Docker Swarm Proxy

March 22, 2017
docker

Integrating Proxy With Docker Swarm

Integrating Proxy With Docker Swarm (Tour Around Docker 1.12 Series)

This article continues where Docker Swarm Introduction left. I will assume that you have at least a basic knowledge how Swarm in Docker v1.12+ works. If you don’t, please read the previous article first.

The fact that we can deploy any number of services inside a Swarm cluster does not mean that they are accessible to our users. We already saw that the new Swarm networking made it easy for services to communicate with each other.

Let’s explore how we can utilize it to expose them to the public. We’ll try to integrate a proxy with the Swarm network and further explore benefits version v1.12 brought.

Before we proceed, we need to setup a cluster we’ll use for the examples.

Environment Setup

The examples that follow assume that you have Docker Machine version v0.8+ that includes Docker Engine v1.12+. The easiest way to get them is through Docker Toolbox.

If you are a Windows user, please run all the examples from Git Bash (installed through Docker Toolbox).

I won’t go into details of the environment setup. It is the same as explained in the Docker Swarm Introduction article. We’ll set up three nodes that will form a Swarm cluster.

docker-machine create -d virtualbox node-1

docker-machine create -d virtualbox node-2

docker-machine create -d virtualbox node-3

eval $(docker-machine env node-1)

docker swarm init \
    --advertise-addr $(docker-machine ip node-1) \
    --listen-addr $(docker-machine ip node-1):2377

TOKEN=$(docker swarm join-token -q worker)

eval $(docker-machine env node-2)

docker swarm join --token $TOKEN $(docker-machine ip node-1):2377

eval $(docker-machine env node-3)

docker swarm join --token $TOKEN $(docker-machine ip node-1):2377

Now that we have the Swarm cluster, we can deploy a service.

Docker Swarm cluster with three nodes

Deploying Services To The Cluster

To experiment the new Docker Swarm networking, we’ll start by creating two networks.

eval $(docker-machine env node-1)

docker network create --driver overlay proxy

docker network create --driver overlay go-demo

The first one (proxy) will be used for the communication between the proxy and the services that expose public facing APIs. We’ll use the second (go-demo) for all containers that form the go-demo service. It consists of two containers. It uses MongoDB to store data and vfarcic/go-demo as the back-end with an API.

We’ll start with the database. Since it is not public-facing, there is no need to add it to the proxy. Therefore, we’ll attach it only to the go-demo network.

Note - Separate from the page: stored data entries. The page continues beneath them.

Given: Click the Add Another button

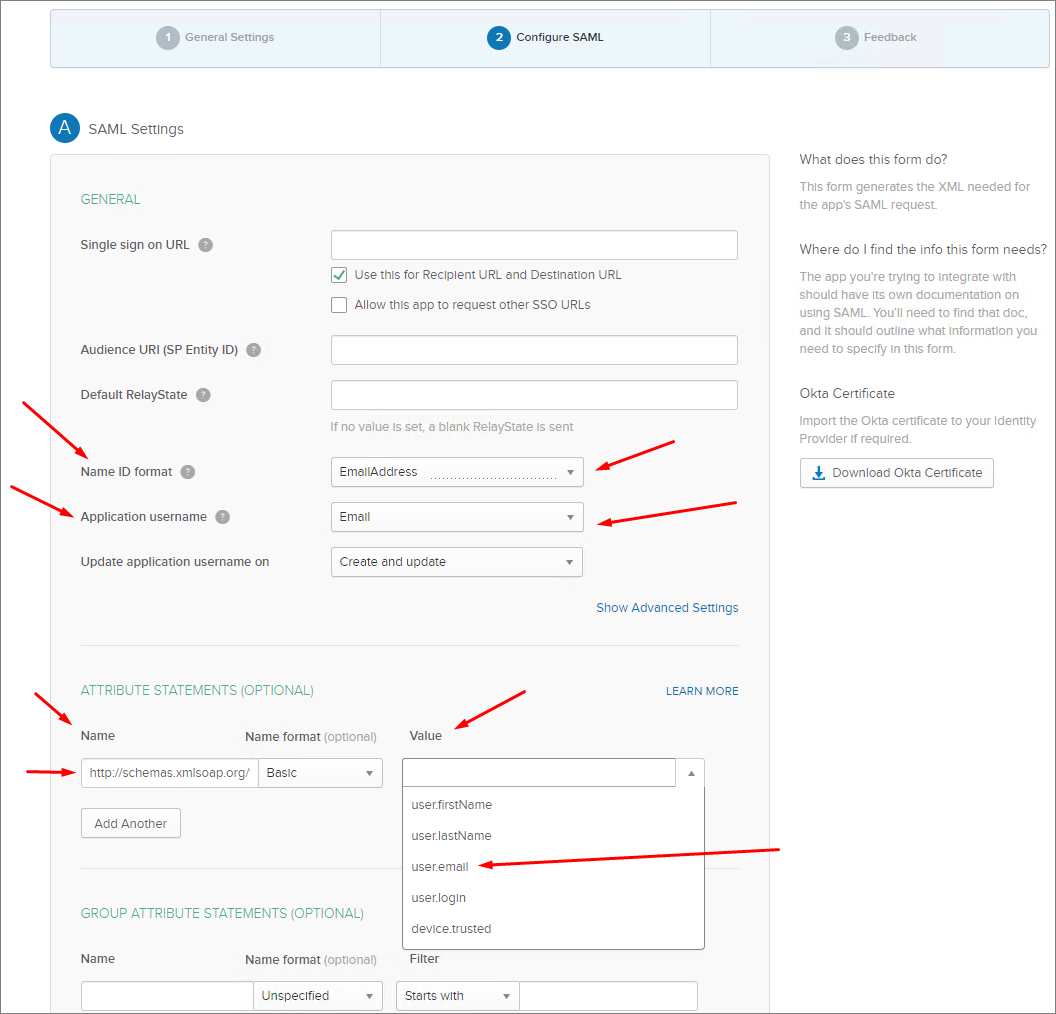Looking at the screenshot, I should pyautogui.click(x=131, y=824).
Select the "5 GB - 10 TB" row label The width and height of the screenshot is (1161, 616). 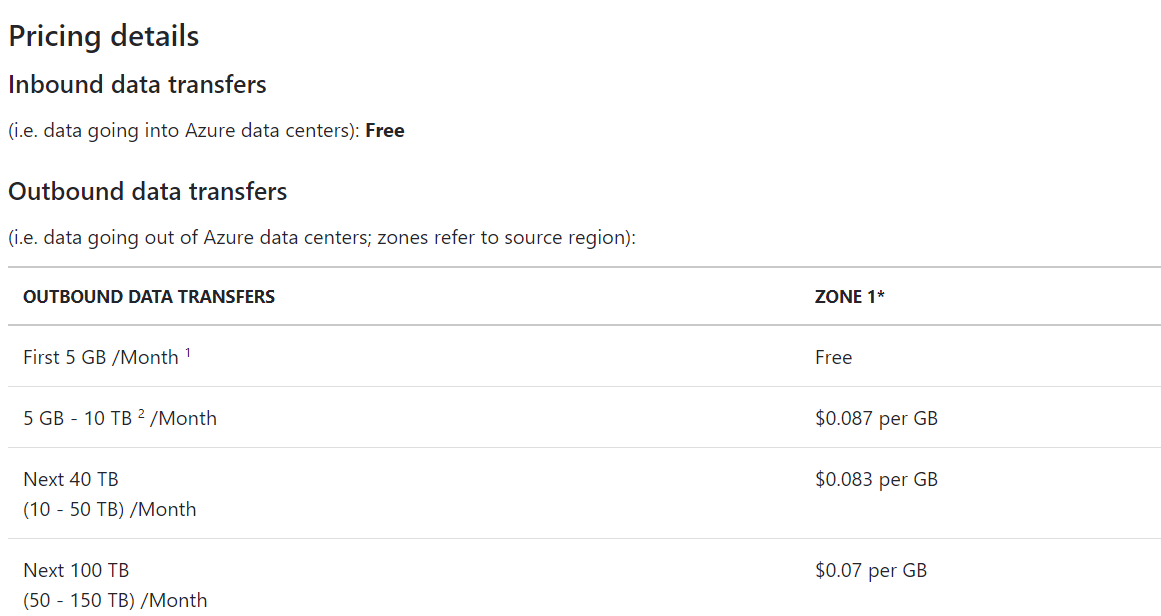pyautogui.click(x=77, y=419)
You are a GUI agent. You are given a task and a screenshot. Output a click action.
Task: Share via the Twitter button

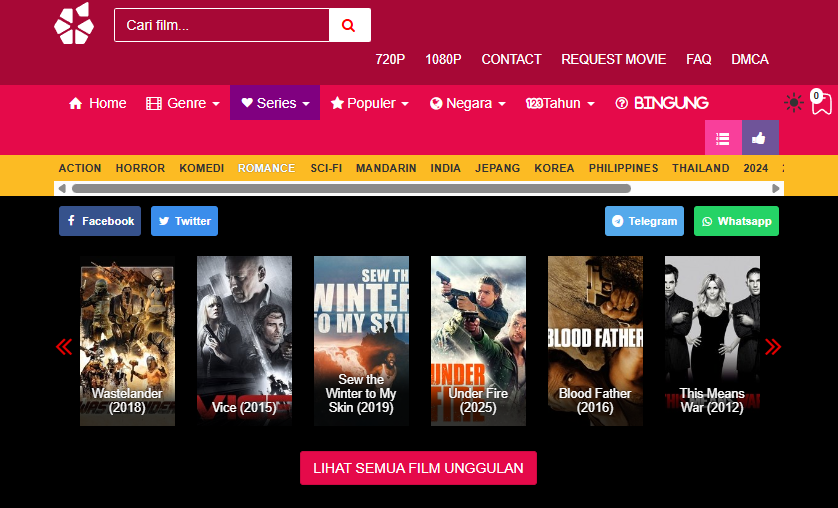(184, 221)
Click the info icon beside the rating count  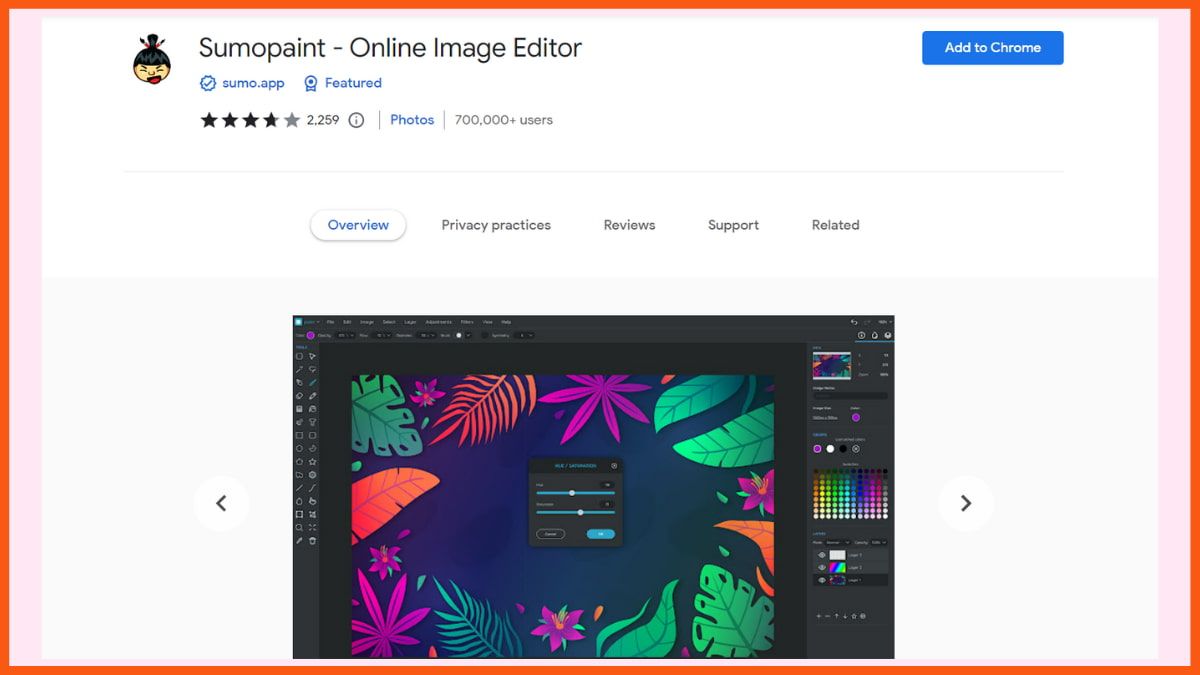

docker service create --name go-demo-db \
  --network go-demo \
  mongo

With the database up and running, we can deploy the back-end. Since we want our external users to be able to use the API, we should integrate it with the proxy. Therefore, we should attach it to both networks (proxy and go-demo).

docker service create --name go-demo \
  -e DB=go-demo-db \
  --network go-demo \
  --network proxy \
  vfarcic/go-demo

Docker Swarm cluster with three nodes, two networks and a few containers

Now both containers are running somewhere inside the cluster and are able to communicate with each other through the go-demo network. Let’s bring the proxy into the mix. We’ll use HAProxy. The principles we’ll explore are the same no matter which one will be your choice.

Please note that we did not specify ports. That means the neither containers are accessible from outside the go-demo network.

Setting Up a Proxy Service

We can implement the proxy in a couple of ways. One would be to create a new image based on HAProxy and include configuration files inside it. That approach would be a good one if the number of different services is relatively static. Otherwise, we’d need to create a new image with a new configuration every time there is a new service (not a new release).

The second approach would be to expose a volume. That way, when needed, we could modify the configuration file instead building a whole new image. However, that has downsides as well. When deploying to a cluster, we should avoid using volumes whenever that’s not necessary. As you’ll see soon, a proxy is one of those that do not require a volume. As a side note, --volume has been replaced with the docker service argument --mount.

The third option is to use one of the proxies designed to work with Docker Swarm. In this case, we’ll use vfarcic/docker-flow-proxy container, created from the Docker Flow: Proxy project. It is based on HAProxy with additional features that allow us to reconfigure it by sending HTTP requests.

Let’s give it a spin.

docker service create --name proxy \
    -p 80:80 \
    -p 443:443 \
    -p 8080:8080 \
    --network proxy \
    -e MODE=swarm \
    vfarcic/docker-flow-proxy

We opened ports 80 and 443 that will serve Internet traffic (HTTP and HTTPS). The third port is 8080. We’ll use it to send configuration requests to the proxy. Further on, we specified that it should belong to the proxy network. That way, since go-demo is also attached to the same network, the proxy can access it through the SDN.

Through the proxy we just run we can observe one of the cool features of the network routing mesh. It does not matter on which server the proxy is running. We can send a request to any of the nodes and Docker network will make sure that it is redirected to one of the proxies.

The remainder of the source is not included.